DeepHit¶

In this notebook we show an example of how we can fit a DeepHit model.

We will:

use SUPPORT as an example dataset,
use entity embeddings for categorical variables,
use the AdamWR optimizer with cyclical learning rates,
use the scheeme proposed by Smith 2017 to find a suitable learning rate.

In [1]:

import numpy as np
import pandas as pd
import matplotlib.pyplot as plt
import torch
from pycox import datasets
from pycox.models import DeepHitSingle
from pycox.evaluation import EvalSurv
from torchtuples import optim
from torchtuples import callbacks as cb
from sklearn.preprocessing import StandardScaler
from sklearn_pandas import DataFrameMapper
from pycox.preprocessing.feature_transforms import OrderedCategoricalLong
from pycox.preprocessing.label_transforms import LabTransDiscreteSurv
from torchtuples.practical import MixedInputMLP

sklearn_pandas can be installed with ! pip install sklearn-pandas

In [2]:

np.random.seed(123456)
_ = torch.manual_seed(123456)

Dataset¶

We load the SUPPORT data set and split in train, test and validation.

In [3]:

df_train = datasets.support.read_df()
df_test = df_train.sample(frac=0.2)
df_train = df_train.drop(df_test.index)
df_val = df_train.sample(frac=0.2)
df_train = df_train.drop(df_val.index)

In [4]:

df_train.head()

Out[4]:

	x0	x1	x2	x3	x4	x6	x7	x8	x9	x10	x11	x12	x13	duration	event
0	82.709961	1.0	2.0	1.0	0.0	0.0	160.0	55.0	16.0	38.195309	142.0	19.000000	1.099854	30.0	1
1	79.660950	1.0	0.0	1.0	0.0	1.0	54.0	67.0	16.0	38.000000	142.0	10.000000	0.899902	1527.0	0
4	71.794983	0.0	1.0	1.0	0.0	0.0	65.0	135.0	40.0	38.593750	146.0	0.099991	0.399963	7.0	1
5	49.932980	0.0	1.0	1.0	0.0	0.0	70.0	105.0	33.0	38.195309	127.0	5.299805	1.199951	50.0	1
6	62.942989	0.0	5.0	2.0	1.0	1.0	116.0	130.0	35.0	38.195309	133.0	14.099609	0.799927	381.0	0

Feature transforms¶

We have 14 covariates, in addition to the durations and event indicators.

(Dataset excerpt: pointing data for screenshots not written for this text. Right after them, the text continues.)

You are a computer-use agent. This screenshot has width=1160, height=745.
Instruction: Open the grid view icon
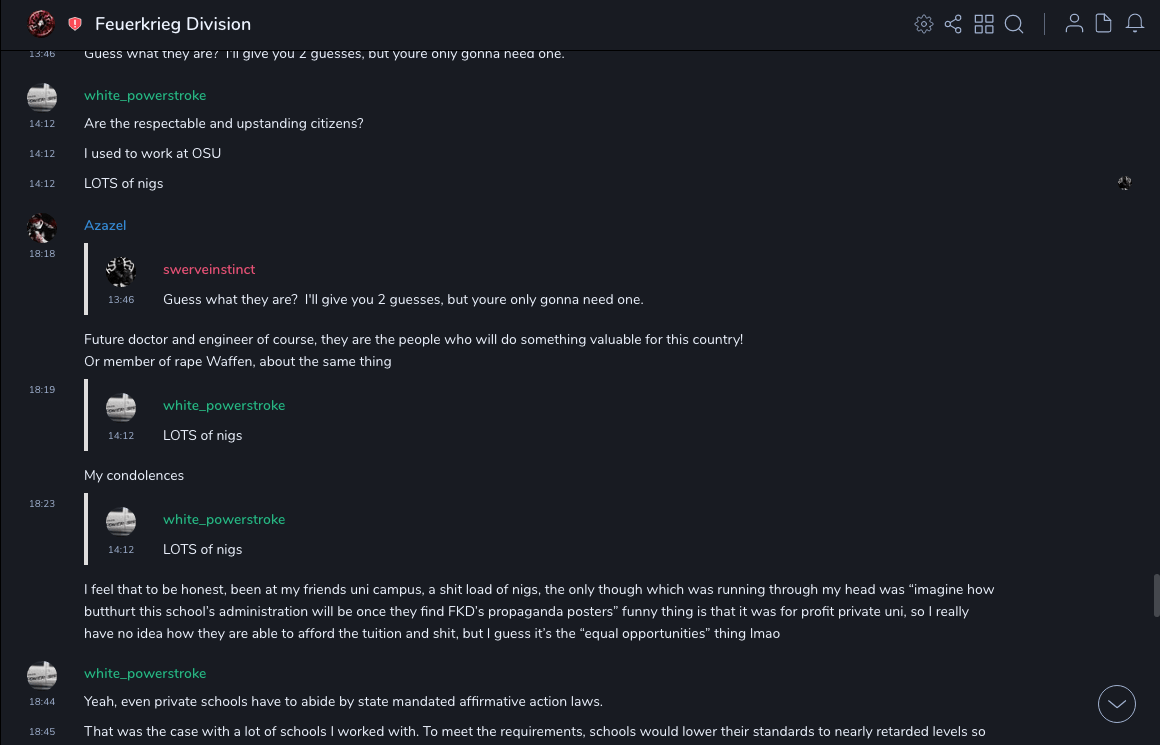984,24
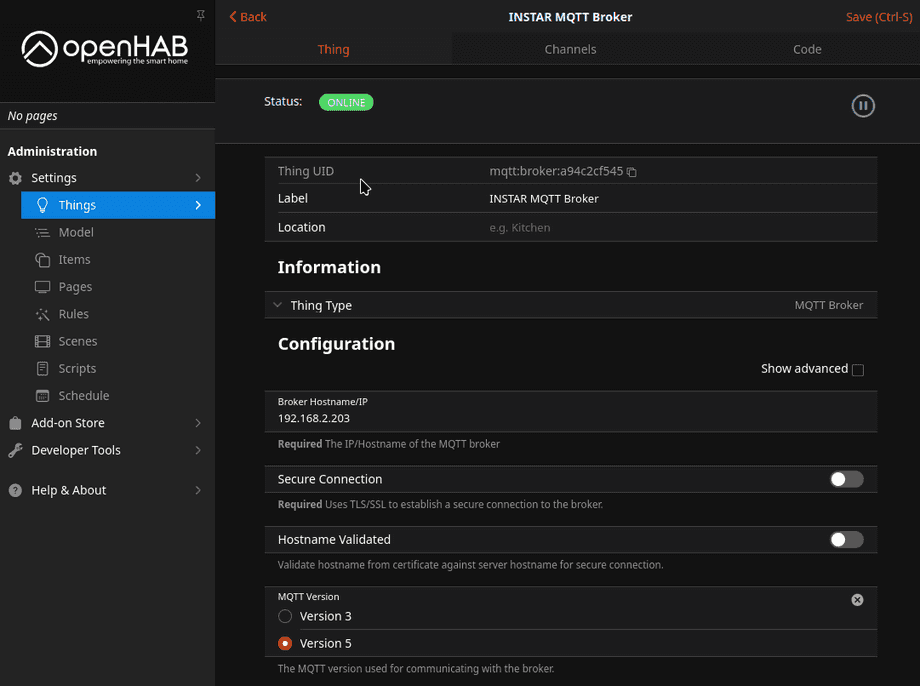920x686 pixels.
Task: Open the Model section via its icon
Action: pos(43,232)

We will standardize the 8 numerical covariates, and leave the 4 binary variables as is. The 3 categorical variables will be transformed to int64 integers giving the category. The category 0 is reserved for None and very small categories that are set to None.

In [5]:

cols_standardize =  ['x0', 'x7', 'x8', 'x9', 'x10', 'x11', 'x12', 'x13']
cols_leave = ['x1', 'x4', 'x5']
cols_categorical =  ['x2', 'x3', 'x6']

standardize = [([col], StandardScaler()) for col in cols_standardize]
leave = [(col, None) for col in cols_leave]
categorical = [(col, OrderedCategoricalLong()) for col in cols_categorical]

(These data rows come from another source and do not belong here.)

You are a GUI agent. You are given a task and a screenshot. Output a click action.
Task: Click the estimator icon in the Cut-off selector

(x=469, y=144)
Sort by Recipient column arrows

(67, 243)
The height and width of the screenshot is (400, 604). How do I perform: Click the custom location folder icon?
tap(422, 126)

x_mapper_float = DataFrameMapper(standardize + leave)
x_mapper_long = DataFrameMapper(categorical)  # we need a separate mapper to ensure the data type 'int64'

In [6]:

x_fit_transform = lambda df: (x_mapper_float.fit_transform(df), x_mapper_long.fit_transform(df))
x_transform = lambda df: (x_mapper_float.transform(df), x_mapper_long.transform(df))

In [7]:

x_train = x_fit_transform(df_train)
x_val = x_transform(df_val)
x_test = x_transform(df_test)

Label transforms¶

DeepHit is a discret time method, so we need labels with index of the duration, and an event indicator.

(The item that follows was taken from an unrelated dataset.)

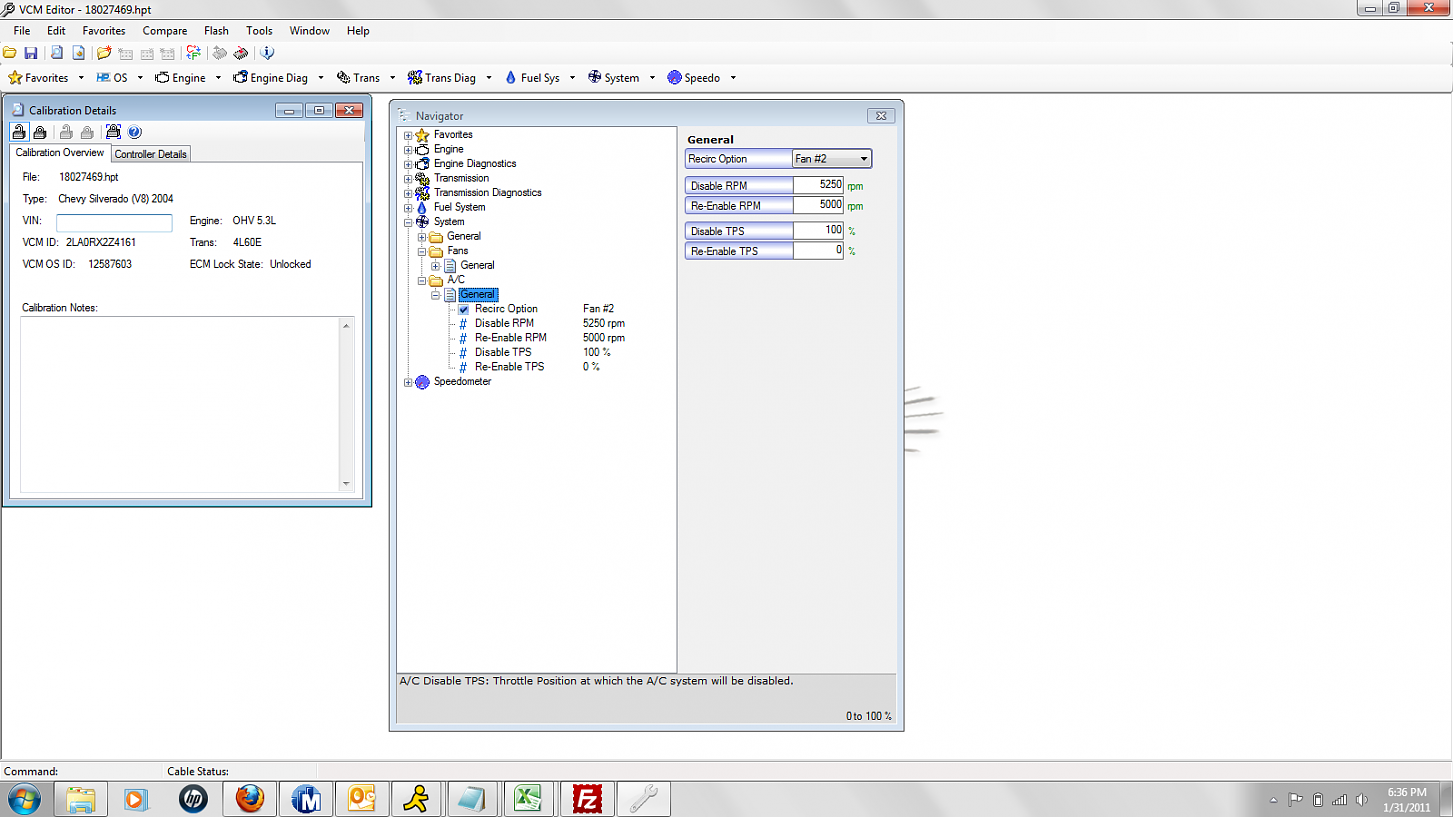Screen dimensions: 1453x817
Task: Click the Disable RPM label button
Action: (739, 186)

SUPPORT is a contiuous time data set, so we need to discretize it. We choose 25 equidistant time points between the min and max of the training durations. This is handled by LabTransDiscreteSurv.

In [8]:

get_target = lambda df: (df['duration'].values, df['event'].values)
labtrans = LabTransDiscreteSurv(25)
y_train = labtrans.fit_transform(*get_target(df_train))
y_val = labtrans.transform(*get_target(df_val))
durations_test, events_test = get_target(df_test)
val = (x_val, y_val)

We can look at the discrete durations with the attribte cuts

In [9]:

labtrans.cuts

Out[9]:

array([   0.      ,   84.541664,  169.08333 ,  253.625   ,  338.16666 ,
        422.70834 ,  507.25    ,  591.7917  ,  676.3333  ,  760.875   ,
        845.4167  ,  929.9583  , 1014.5     , 1099.0416  , 1183.5834  ,
       1268.125   , 1352.6666  , 1437.2084  , 1521.75    , 1606.2916  ,
       1690.8334  , 1775.375   , 1859.9166  , 1944.4584  , 2029.      ],
      dtype=float32)

Neural net¶

We make a torch net. If this is new to you, we would recommend the tutorials by PyTroch.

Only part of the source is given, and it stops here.